Description of the task:
Would you transcribe only the lines below, from the one containing "How do I perform: Select" through the end of the material, exactly and with no pictures?

((

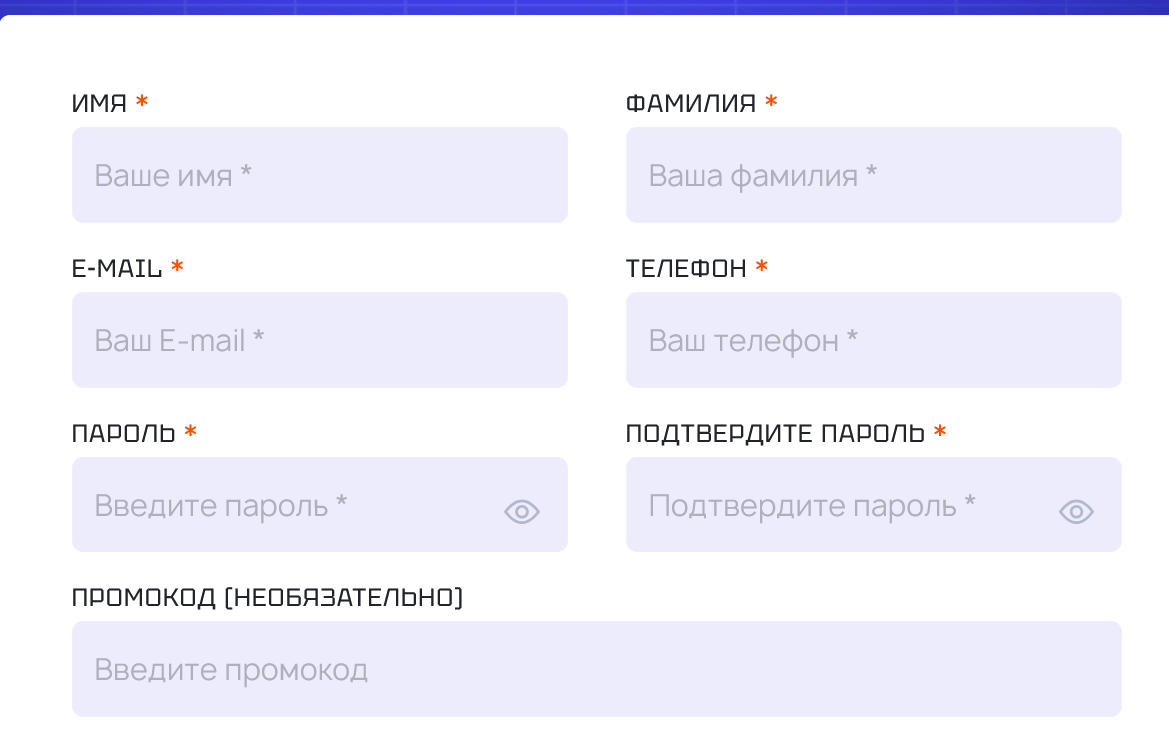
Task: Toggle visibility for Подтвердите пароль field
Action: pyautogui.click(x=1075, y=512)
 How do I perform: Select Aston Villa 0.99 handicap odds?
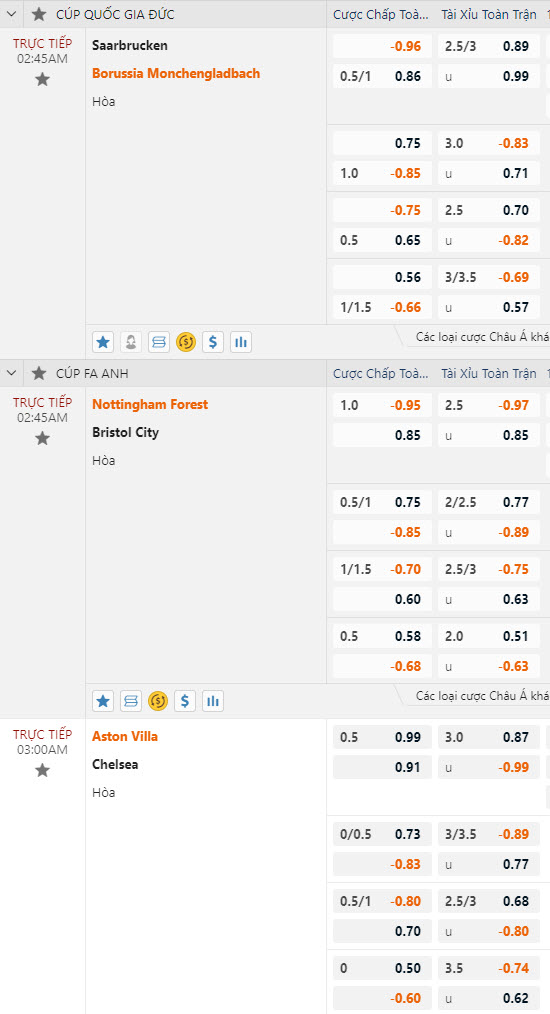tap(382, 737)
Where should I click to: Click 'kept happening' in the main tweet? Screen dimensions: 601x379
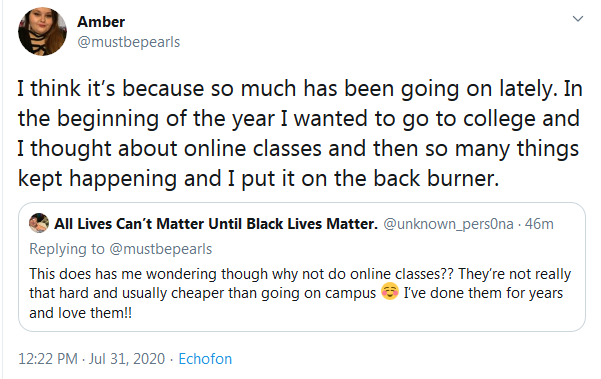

))

Solved problem:
 How do I perform: Select Aston Villa 0.99 handicap odds?
tap(382, 737)
Where should I click to: Click 'kept happening' in the main tweet? Screen dimensions: 601x379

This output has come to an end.